La piraterie audiovisuelle s’est fortement accentuée avec la montée des débits et la
sophistication des outils de stockage et de transfert. La « massification » et la banalisation des
pratiques s’accompagnent d’une tendance à privilégier l’investissement dans les moyens
d’accès et le matériel plutôt que dans les contenus. Les pirates ne se sentent que peu ou pas
coupables et n’ont pas conscience des risques qu’ils font encourir à l’économie de
l’audiovisuel. Ils attendent que les professionnels trouvent de nouveaux modèles
économiques, certains d’être dans le bon droit de l’évolution historique.

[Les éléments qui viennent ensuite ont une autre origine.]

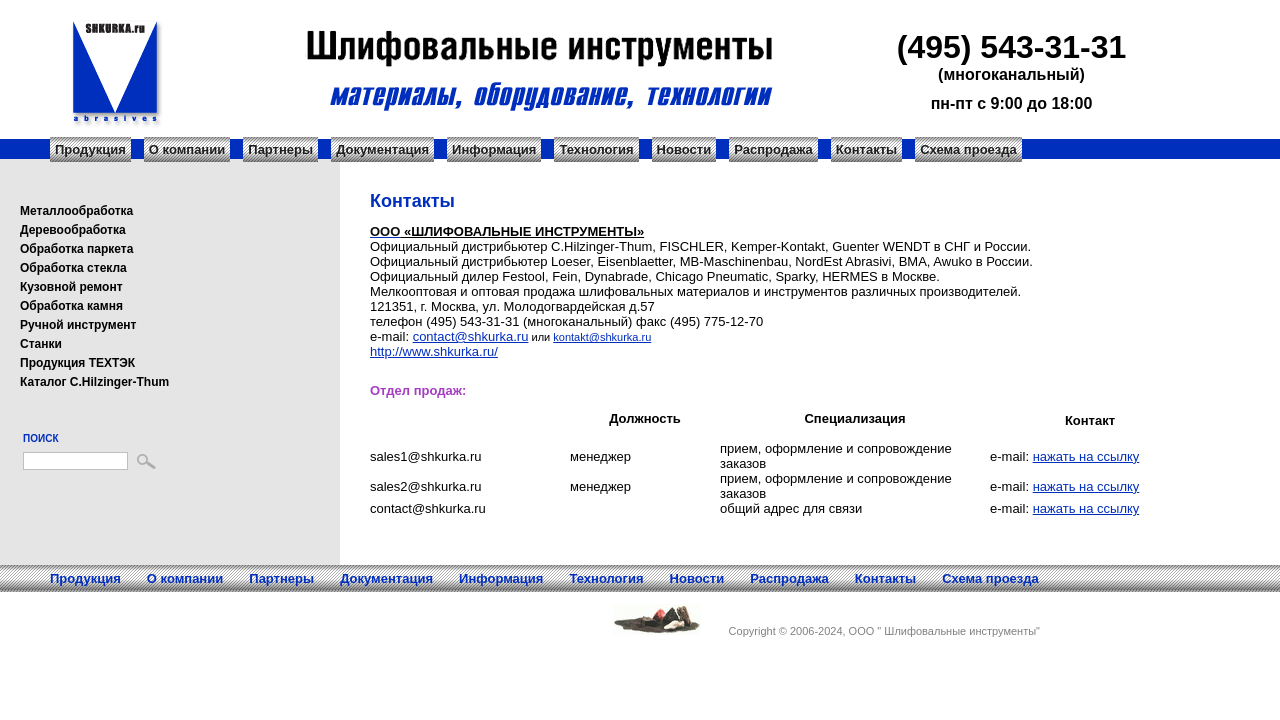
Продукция (90, 149)
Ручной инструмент (78, 325)
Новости (684, 149)
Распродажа (773, 149)
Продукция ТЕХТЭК (77, 363)
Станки (41, 344)
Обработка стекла (73, 268)
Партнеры (280, 149)
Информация (494, 149)
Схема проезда (968, 149)
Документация (382, 149)
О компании (187, 149)
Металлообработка (76, 211)
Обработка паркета (76, 249)
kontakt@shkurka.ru (602, 337)
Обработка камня (71, 306)
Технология (596, 149)
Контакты (866, 149)
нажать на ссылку (1086, 456)
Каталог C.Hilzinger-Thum (94, 382)
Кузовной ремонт (71, 287)
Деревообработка (73, 230)
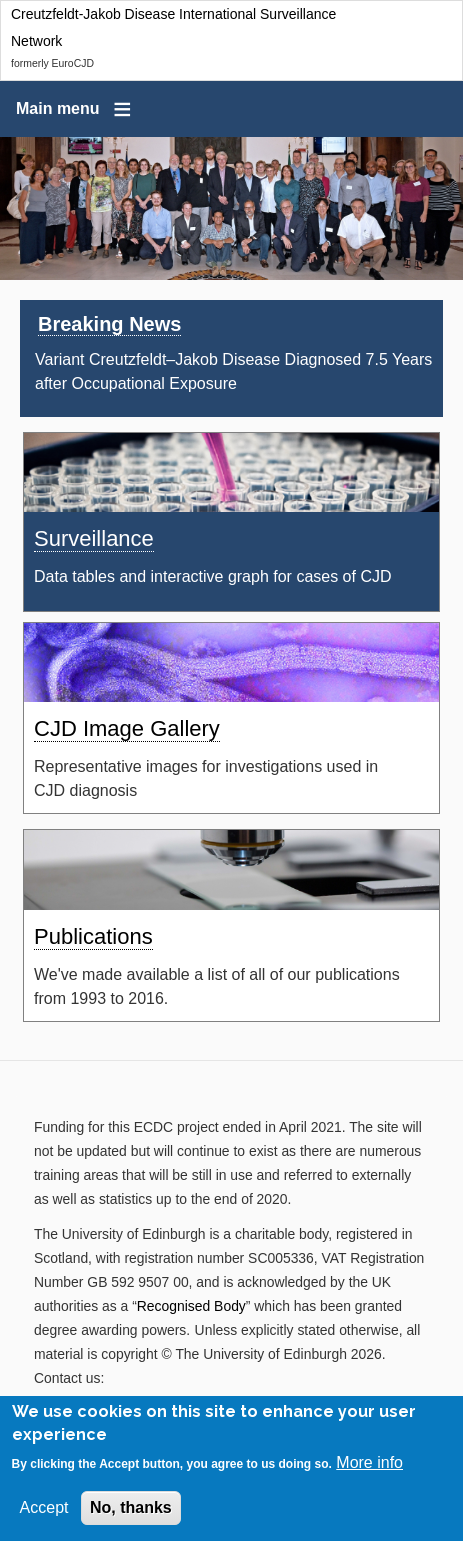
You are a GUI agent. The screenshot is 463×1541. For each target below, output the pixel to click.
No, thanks (131, 1511)
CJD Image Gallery (127, 728)
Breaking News (109, 324)
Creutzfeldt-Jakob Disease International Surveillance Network (173, 27)
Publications (93, 936)
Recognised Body (191, 1306)
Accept (44, 1511)
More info (369, 1466)
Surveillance (94, 538)
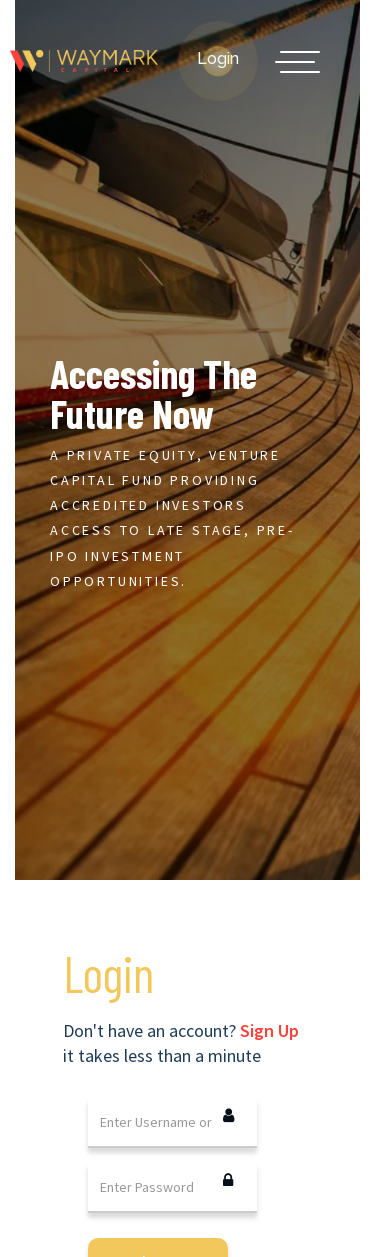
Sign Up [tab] (269, 1030)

Inéluctablement, le développement des disques durs et écrans nomades encourage la
piraterie. Avec l’augmentation des capacités, la piraterie change d’échelle. Les utilisateurs ne
s’échangent plus simplement un film ou une série mais se transmettent désormais une saison
complète voire une bibliothèque virtuelle de plusieurs dizaines de films avec une très grande
facilité.
La VOD : un service novateur au potentiel important
Aujourd’hui, la VOD est une activité qui suscite un intérêt fort voire un certain enthousiasme de
la part de ceux qui l’ont testée. L’engouement et les attitudes favorables à l’égard de la VOD
sont d’une certaine manière comparables à ceux suscités par le DVD à sa sortie.

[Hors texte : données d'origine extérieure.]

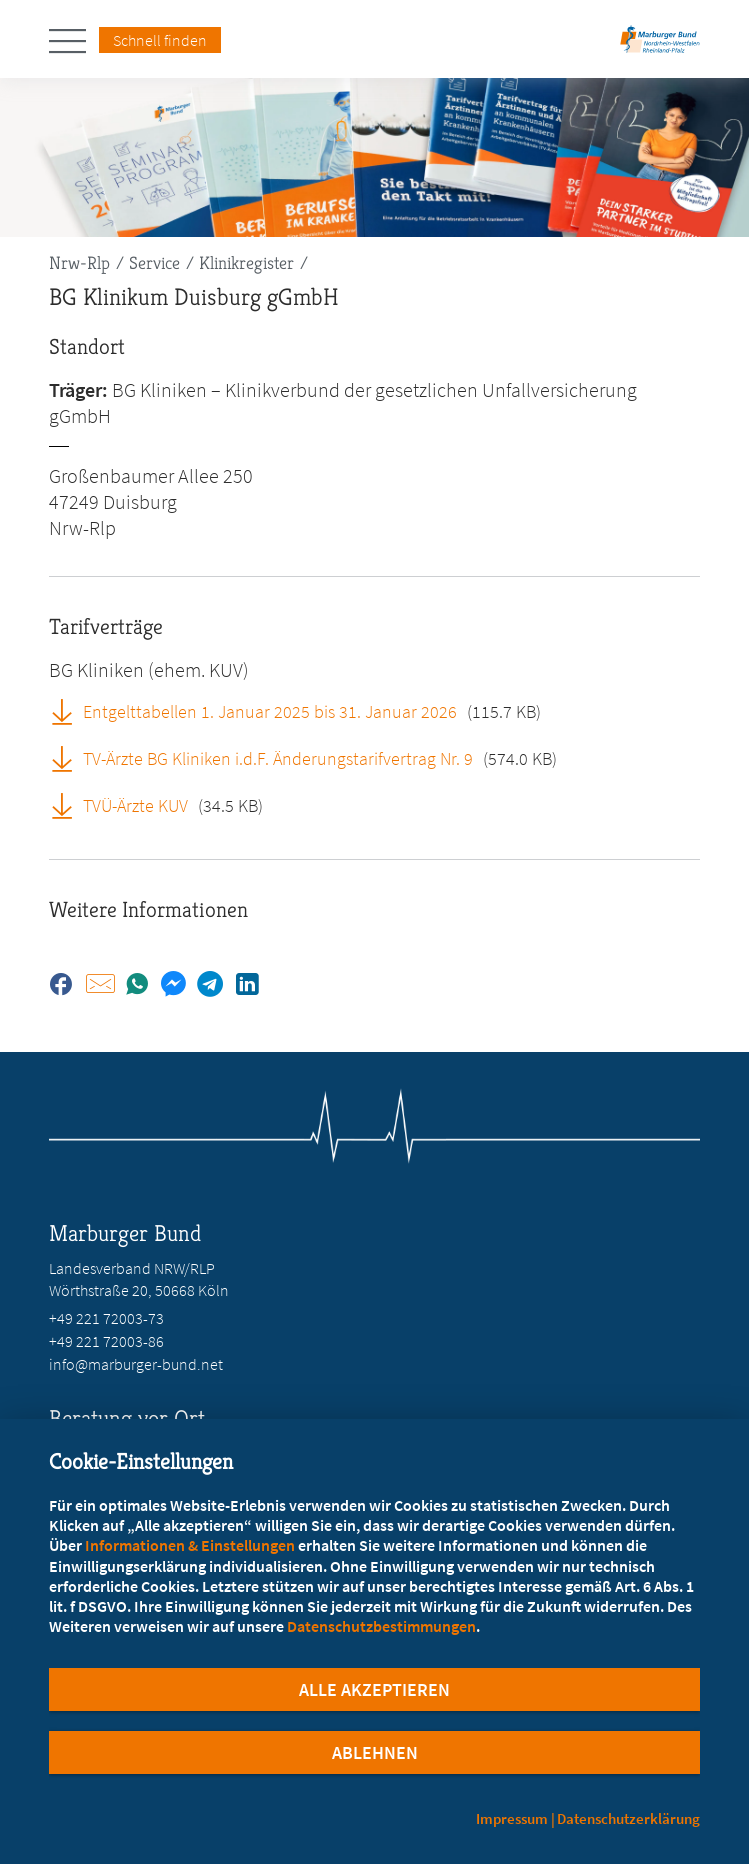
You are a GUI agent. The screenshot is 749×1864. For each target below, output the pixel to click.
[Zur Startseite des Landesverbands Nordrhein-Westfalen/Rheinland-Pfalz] (660, 45)
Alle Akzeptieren (374, 1689)
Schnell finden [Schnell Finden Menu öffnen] (160, 40)
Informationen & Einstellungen (190, 1545)
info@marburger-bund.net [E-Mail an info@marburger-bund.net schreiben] (136, 1364)
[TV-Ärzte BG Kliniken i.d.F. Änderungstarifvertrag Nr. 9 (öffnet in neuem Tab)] (69, 758)
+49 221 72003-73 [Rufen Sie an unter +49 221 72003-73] (106, 1318)
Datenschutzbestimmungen (381, 1626)
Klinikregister (246, 262)
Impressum (512, 1818)
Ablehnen (375, 1752)
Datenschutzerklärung (628, 1818)
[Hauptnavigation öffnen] (74, 41)
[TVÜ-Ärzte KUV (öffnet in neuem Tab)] (69, 805)
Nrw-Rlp (79, 262)
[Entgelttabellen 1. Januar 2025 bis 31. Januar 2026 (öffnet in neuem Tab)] (69, 711)
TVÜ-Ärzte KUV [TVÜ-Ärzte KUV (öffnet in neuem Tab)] (135, 805)
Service (154, 262)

La VOD a un rôle à prendre très important dans ce contexte de liberté de choix. Elle permet
d’accéder à une offre premium à tout moment, sans engagement et sans effort. Elle remplace
avantageusement la location vidéo mais aussi l’achat de DVD et l’abonnement à des chaînes
payantes. Elle apparaît aussi comme un remède acceptable à l’effort éventuel de
téléchargement, rempart potentiel contre la piraterie. Pour ceux qui l’ont testée, la VOD suscite
un engouement par le confort et le choix qu’elle permet. Elle est vécue comme un moyen
innovant d’accès à la vidéo et apporte une liberté inégalée. Reste à accompagner la
maturation et le développement des habitudes de consommation avec l’amélioration
progressive des catalogues et la mise au point d’offres fidélisantes.